The easiest way to “patch” around this problem might be to only count word that contain kanji for the purposes of the progress chart.
It’s a slightly different flavour, but it’s the same idea. The intervals are 5m, 25m, ~2.5h, ~10h, ~day, and then they double for every right word. When you get a word wrong, it sets the interval to 30%.
There is no “easyness” modifier that makes intervals become spaced tighter as you get the word wrong many times.
Here’s the biggest difference IMO: the correct answer is shown after x milliseconds (currently 4000, but adjustable and could reasonably go lower). It gets you into a flow in a way that having to decide whether you’ve thought about the answer for enough time just doesn’t. Hundreds of reviews due just seem to disappear without the process being annoying or mentally fatiguing.

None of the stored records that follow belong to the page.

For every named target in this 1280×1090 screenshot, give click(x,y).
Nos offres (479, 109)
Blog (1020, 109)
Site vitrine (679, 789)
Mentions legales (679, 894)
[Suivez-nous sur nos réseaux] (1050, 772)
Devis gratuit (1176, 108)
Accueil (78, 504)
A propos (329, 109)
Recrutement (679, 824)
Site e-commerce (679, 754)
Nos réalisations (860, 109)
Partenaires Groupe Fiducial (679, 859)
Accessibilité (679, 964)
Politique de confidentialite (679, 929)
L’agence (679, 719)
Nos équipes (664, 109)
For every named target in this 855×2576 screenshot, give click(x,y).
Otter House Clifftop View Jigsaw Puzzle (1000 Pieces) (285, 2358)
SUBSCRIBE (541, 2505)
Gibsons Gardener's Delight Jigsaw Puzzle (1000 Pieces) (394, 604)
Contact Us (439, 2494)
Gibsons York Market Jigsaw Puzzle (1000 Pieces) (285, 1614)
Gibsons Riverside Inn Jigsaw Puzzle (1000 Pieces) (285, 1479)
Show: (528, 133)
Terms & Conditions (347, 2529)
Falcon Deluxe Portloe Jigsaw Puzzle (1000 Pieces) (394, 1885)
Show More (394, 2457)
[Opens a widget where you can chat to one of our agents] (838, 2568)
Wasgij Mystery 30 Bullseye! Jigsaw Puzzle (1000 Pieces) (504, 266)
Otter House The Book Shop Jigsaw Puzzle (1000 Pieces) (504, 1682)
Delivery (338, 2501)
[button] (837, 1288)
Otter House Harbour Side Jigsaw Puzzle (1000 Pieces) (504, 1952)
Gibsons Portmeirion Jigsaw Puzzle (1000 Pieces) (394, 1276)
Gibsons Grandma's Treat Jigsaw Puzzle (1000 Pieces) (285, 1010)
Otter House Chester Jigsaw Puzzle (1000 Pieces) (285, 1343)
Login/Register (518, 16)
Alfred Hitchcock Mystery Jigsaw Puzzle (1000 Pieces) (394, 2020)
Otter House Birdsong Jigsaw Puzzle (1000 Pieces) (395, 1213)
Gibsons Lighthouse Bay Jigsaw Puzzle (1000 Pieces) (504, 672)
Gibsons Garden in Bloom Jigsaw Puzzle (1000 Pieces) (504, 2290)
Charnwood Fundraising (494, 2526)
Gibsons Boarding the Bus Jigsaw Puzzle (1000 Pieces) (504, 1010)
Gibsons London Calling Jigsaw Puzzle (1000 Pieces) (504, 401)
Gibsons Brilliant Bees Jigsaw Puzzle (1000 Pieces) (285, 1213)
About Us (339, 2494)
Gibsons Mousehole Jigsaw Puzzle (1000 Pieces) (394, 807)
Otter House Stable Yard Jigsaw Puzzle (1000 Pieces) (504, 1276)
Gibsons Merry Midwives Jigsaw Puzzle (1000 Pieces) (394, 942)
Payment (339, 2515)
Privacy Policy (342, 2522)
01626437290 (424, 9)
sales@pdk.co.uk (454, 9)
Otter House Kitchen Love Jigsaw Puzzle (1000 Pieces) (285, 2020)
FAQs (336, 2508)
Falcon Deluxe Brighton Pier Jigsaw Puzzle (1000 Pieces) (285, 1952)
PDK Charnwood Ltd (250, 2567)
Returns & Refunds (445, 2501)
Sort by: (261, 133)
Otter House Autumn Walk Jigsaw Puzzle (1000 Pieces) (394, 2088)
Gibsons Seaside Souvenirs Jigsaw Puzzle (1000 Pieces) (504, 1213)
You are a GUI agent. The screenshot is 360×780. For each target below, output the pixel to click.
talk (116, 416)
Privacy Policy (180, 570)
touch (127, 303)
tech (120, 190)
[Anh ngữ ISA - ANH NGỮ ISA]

Right now it’s weighted by the log of the frequency. The most common words are weighted 3-4 times as much as the least common words.
As of a few minutes ago, the frequency of words is calculated off a little corpus of the first volume of 5 different light novels, and a word is considered and added to the “universe” of words only if it appears in at least two different volumes. This is probably not quite right, but I feel it’s a step in the right direction. It deals with names, fantasy words specific to a single novel and such problems. It brings the total # of words used to calculate the score to about 6000 from about 12000. I feel it would work better if I had a bigger corpus, but we’ll go with this for now…
it looks suspiciously good, I suspect due to:
- I also weight by “knowledge” (log of interval), and that weighting is a bit wonky right now
- the impact of the most common words and word-looking-tokens.